Speakers & Panelists
Gabriel Poesia is an incoming Assistant Professor at the University of Michigan, a current Research Fellow at Harvard University's Kempner Institute, and a recent graduate of Stanford University. He works on building self-improving AI systems that are capable of formal reasoning and open-ended discovery.
Emily McMilin is currently a research scientist at Meta working on Language Modeling, Causal Inference, and Applied Reinforcement learning. Her recent work in world models for coding at FAIR builds upon a robust body of prior work in causal inference and biases, many contributions of which came as a single-author independent researcher.

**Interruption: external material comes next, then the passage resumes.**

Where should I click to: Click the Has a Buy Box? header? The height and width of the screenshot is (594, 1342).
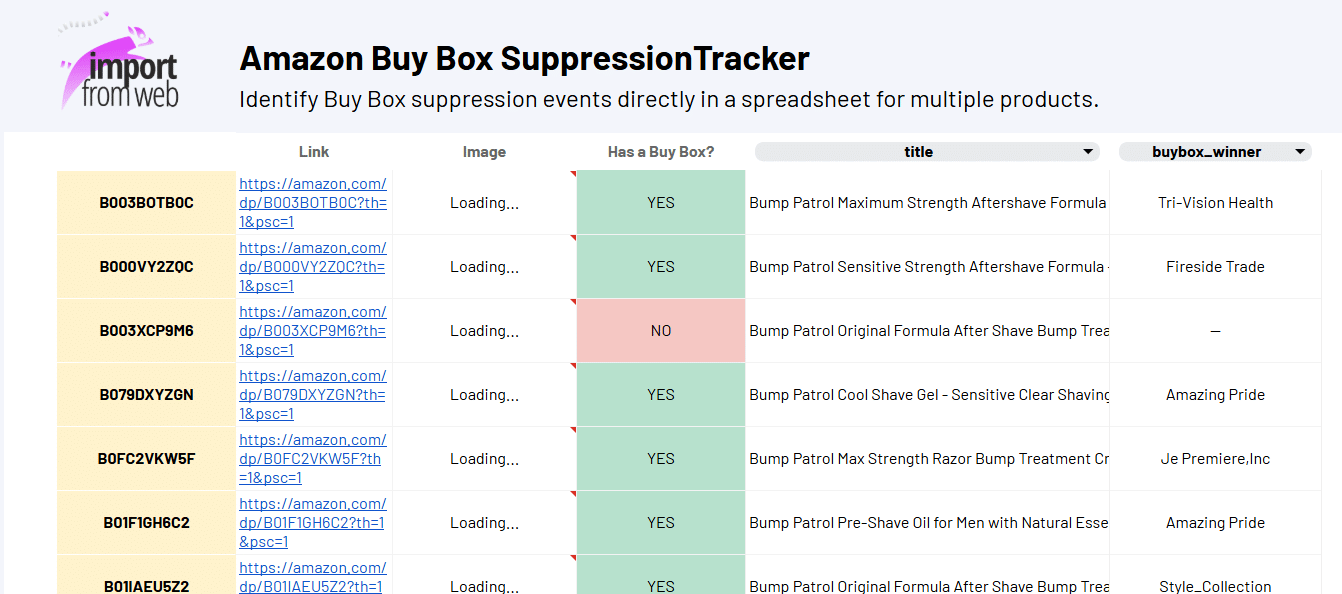click(661, 152)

Federico Mora Rocha is an Applied Scientist in the Automated Reasoning Group at Amazon Web Services, an incoming Assistant Professor at the University of Waterloo and a Faculty Affiliate at the Vector Institute. His research is centerd around automated reasoning, programming languages and their interactions with neuro-symbolic systems.
Elizabeth Polgreen is an assistant professor at the University of Edinburgh. She is interested in formal program synthesis techniques and the use of learning and synthesis to increase the scalability of verification.
Naman Jain is a PhD student at UC Berkeley and researcher at Cursor AI. His research, focused on evaluation of and reinforcement learning environments for LLM coding agents, includes prominent benchmarks such as LiveCodeBench and an open-sourced framework that turns any GitHub repository into test environments for coding agents.